211012 クラシッククラブを聴く 小菅優 ピアノ・リサイタル
9歳でデビュー。2005年にはカーネギー・ホールで、2006年にはザルツブルク音楽祭でリサイタル・デビューを行う。ベルリン交響楽団、シュッツガルト交響楽団など多くのオーケストラト共演。高度なテクニックと美しい音色、深い楽曲解釈と優れた音楽性で注目され、世界の殿堂で活躍を続ける小菅の「今」を聞く。今回は「風」をテーマにしたリサイタル。―番組紹介よりー
小菅優のコメント
「風」というのは目に見えないもの。空気、それから語源などをさぐっていくと命とか魂とかいうふうにどんどん連想される幻想であって、すごく想像力が掻き立てられるところですね。「風」は今までやってきた のなかで一番内面的で一番ミステリアスで不可思議な世界だと思います。それでいて、奮い起こしてくれる強さもあって、すごく私は一番感性を揺すぶられるようなエレメントだと思います。

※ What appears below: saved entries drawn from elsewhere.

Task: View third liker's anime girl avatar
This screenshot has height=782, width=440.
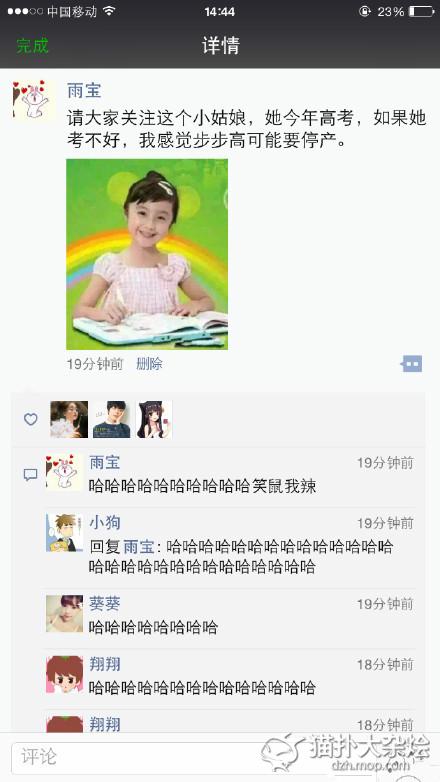Action: [x=154, y=419]
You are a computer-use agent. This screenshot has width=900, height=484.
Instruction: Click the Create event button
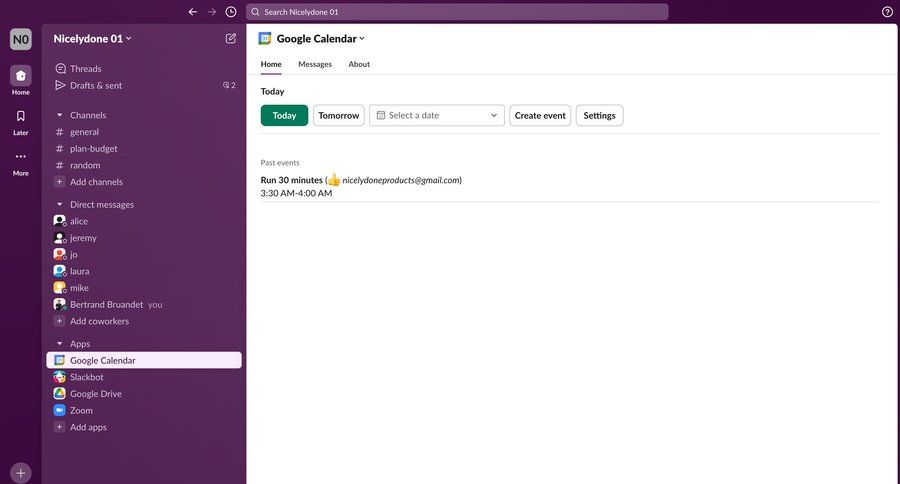tap(540, 115)
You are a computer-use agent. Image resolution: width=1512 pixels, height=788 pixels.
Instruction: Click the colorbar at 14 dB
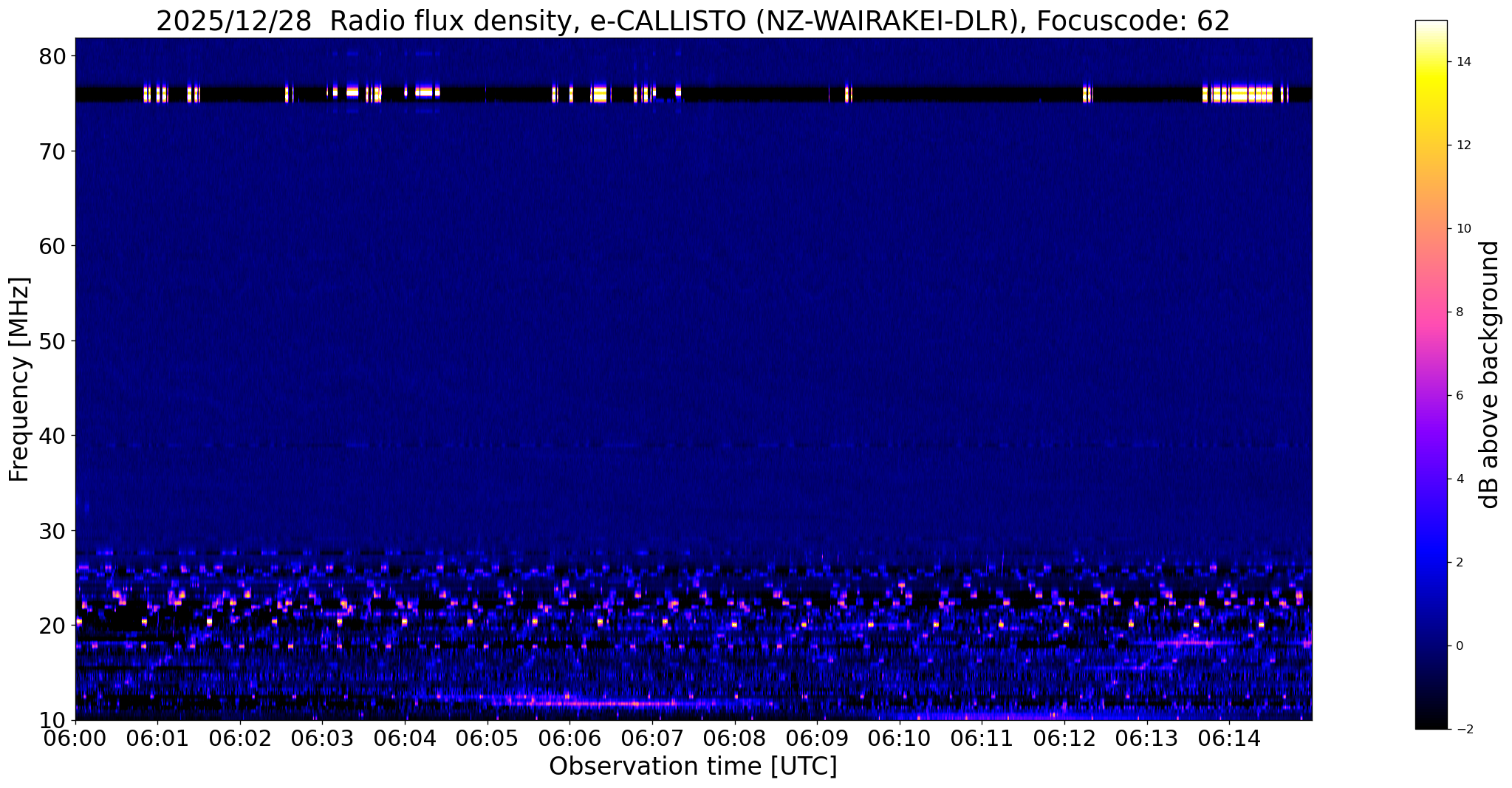[x=1431, y=62]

ベートーベンはずっと取り組んできた作曲家で、今回は「テンペスト」なんですが、すごく対話が激しい対話が1楽章にすごくあったり、なので「嵐」といっても心の嵐、ほんとうにベートーベンがハイリゲンシュタットの遺書を書いて、その後に、やっぱり芸術を絶対に残していかなければいけないという使命感も感じるほんとうに画期的な作品だと思います。
曲目
☆「クラヴサン曲集 第1巻 第3組曲から「かっこう」」ダカン:作曲
☆「カラヴィンカ」西村朗:作曲
西村朗は2006年にザルツブルク音楽祭で行われた小菅優のリサイタルのためにこの作品を書いた。カラヴィンカは極楽に住む人間の顔を持つ鳥。美しい声で人の魂を救済するといわれている。

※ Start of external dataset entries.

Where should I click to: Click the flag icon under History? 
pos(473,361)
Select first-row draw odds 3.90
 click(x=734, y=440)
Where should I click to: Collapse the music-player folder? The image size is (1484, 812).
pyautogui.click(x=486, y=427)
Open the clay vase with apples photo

☆「ピアノ・ソナタ 第17番 ニ短調 作品31第2」ベートーベン:作曲
ベートーベンは1802年にこのソナタを作曲した。当時の彼は難聴が悪化し自殺を考えるほど思い詰めていた。彼がこの作品の真意について秘書に、「シェークスピアの嵐を読めばわかる」と語った逸話から、嵐を意味する「テンペスト」という名で知られている。

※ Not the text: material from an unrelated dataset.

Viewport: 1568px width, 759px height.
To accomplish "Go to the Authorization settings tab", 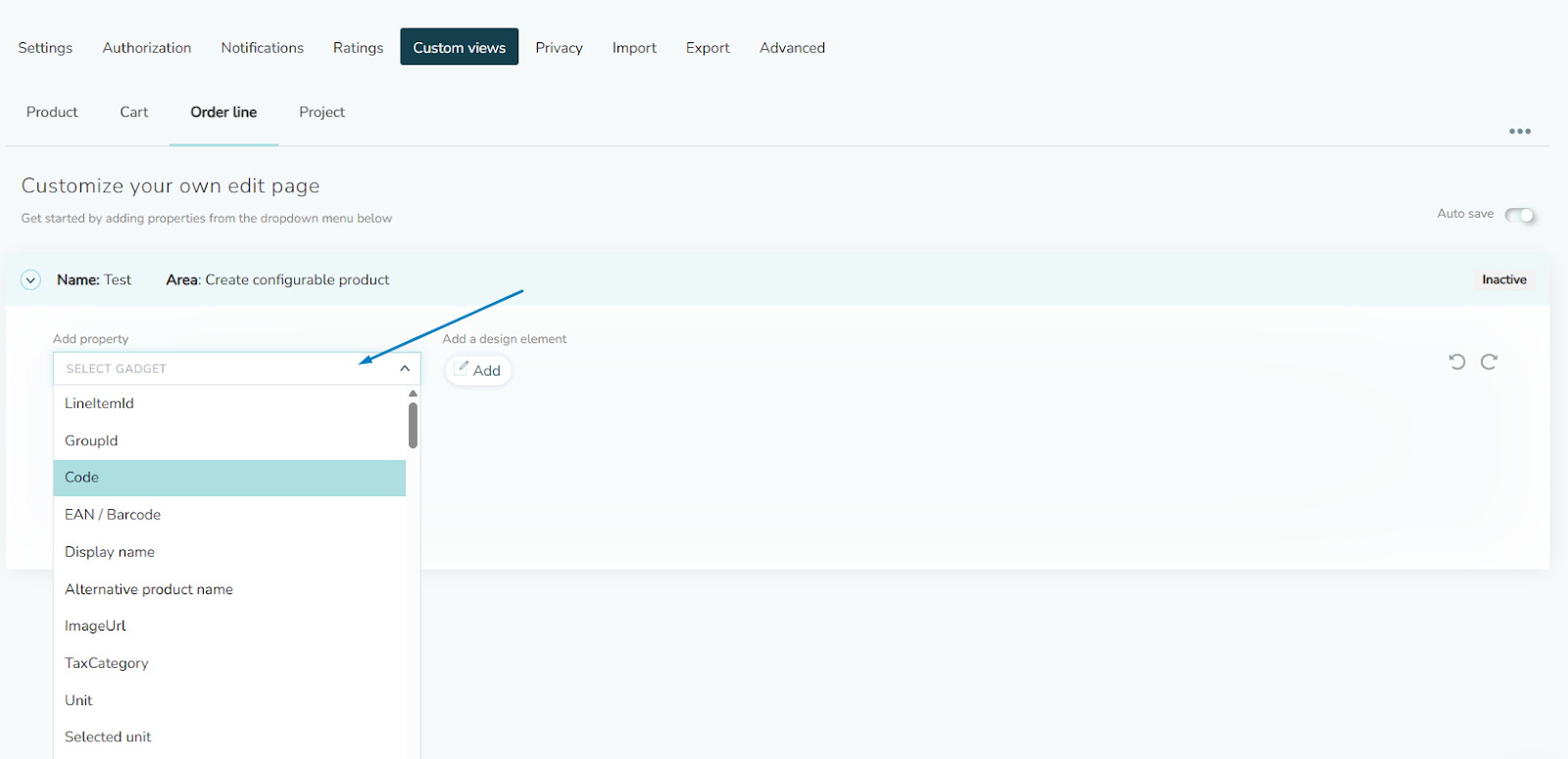I will click(147, 47).
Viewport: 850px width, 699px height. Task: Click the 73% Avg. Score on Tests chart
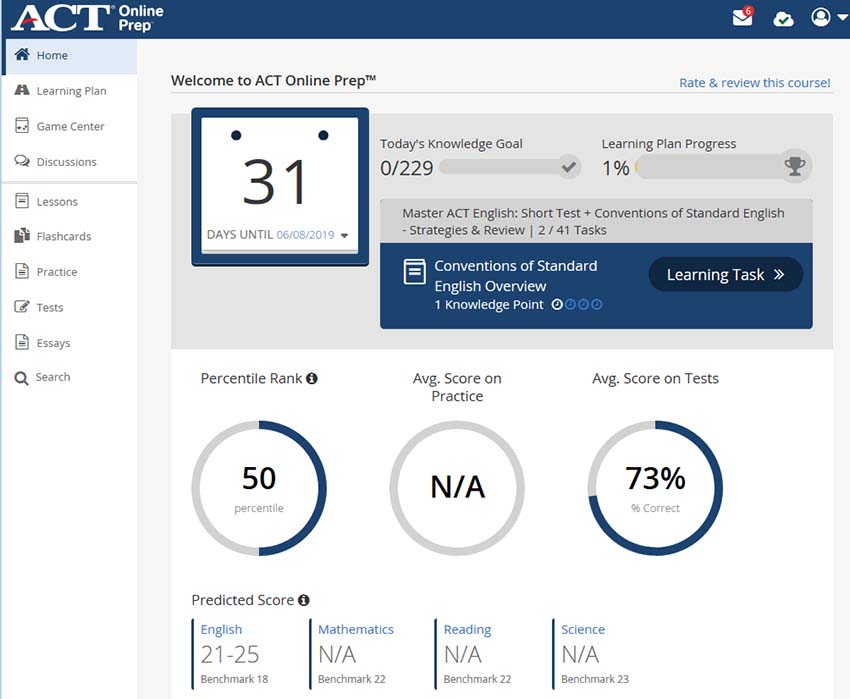click(655, 488)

☆「前奏曲集 第1巻から「沈める寺」」ドビュッシー:作曲
ドビュッシーは1909年から13年にかけて自身のピアノ曲の集大成とされる2つの前奏曲を書いた。「沈める寺」はブルターニュ地方の伝説をもとに作曲された。伝説都市イスの海底に沈んだ寺院が水上に姿を現し、聖歌や鐘の音を響かせてはまた沈む様子を表現している。
☆「前奏曲集 第2巻から「霧」」ドビュッシー:作曲
🎵「かっこう」、一瞬クラヴサンが鳴ってると。しかしたしかに鳴っているのはピアノなのだ。「カラヴィンカ」、実に印象的。透徹した、鉱物的な響きに目が醒める想い。小菅の10指に潜む鳥は飄然と翻って美しく、辺りをざわめかせる。周りの気配を察知し見抜き、玄妙に姿を垣間見せる。以前、小菅が打ち出す音をインド、東南アジアの打楽器に探したことが思い出される。自分の宗教とは異なるが、魂を訪ねあるく、何か巡礼的な感じもする魅力的な旋律、靄がかるところも明瞭に聴かせる小菅のハイテクニック。一応カラヴィンカという想像上の鳥というよりもその意味が気になり、つないでみた。「ピアノ・ソナタ 第17番」即ち「テンペスト」。これはもうハイリゲンシュタットのあと、しかし芸術はのこしていかなければならないとの思いと小菅。激しい対話、心の嵐、これはシェークスピアの「嵐」でもあると。鮮烈な演奏途上に第3楽章の魂を震わせる優しさには落涙。すばらしいベートーベン演奏にはベートーベンが現われると私は思っているが、この演奏にもあの面影が。現実はこうだが、しかしこうあらねばならないとつたわってくる。「沈める寺」、ブルターニュの伝説から。「霧」、小菅の真骨頂、繊細な色彩感が響く。
昨日のプログラム、クンウー・パイク75歳の演奏にもずいぶんと励まされたけれども、きょうの小菅の一曲一曲も明晰、鮮烈。一曲一曲のそれぞれをディスクにというよりも宝石箱にでもしまいおきたいぐらいのもの。
🎧名曲アルバムはカタルーニャ民謡「鳥の歌」。カザルス/栗山和樹編曲。チェロ金木博幸、円光寺&東京フィル
「魔の山と恐れられる奇岩の間にこの土地を守護する修道院がある。民族の言葉を禁じたフランコ政権時代もカタルーニャ語でミサを守り続けた。古くから伝わる民謡「鳥の歌」は誇り高いカタルーニャ人の象徴であり、名チェリスト、パブロ・カザルス(1876~1973)が見出した魂の曲である。フランコの圧政にあえぐ祖国の現状を世界に訴えるために、カザルスは万感の思いを込め、この曲を生涯弾き続けた。カザルスは貧しい幼少期をエル・ベンドレルに過ごした。貧しさの中にあってもカザルスの両親は民族の誇りと音楽への愛を大切にせよと教えた。父親はパブロ少年のために手作りの楽器を与えた。―番組から抜粋ー
🎵カザルスのエピソードは多々あるけれども、「カザルスの対話」にあったエピソードで、才能はあるけれどもマナーも悪ければ行儀作法もなっていないことで音楽仲間からも嫌われていた音楽家がいたのだが、カザルスは彼に何とか日の目をと手を尽くしたというはなしを思い出した。詳しく書きたいと本を探したが、どこにしまい込んだやら。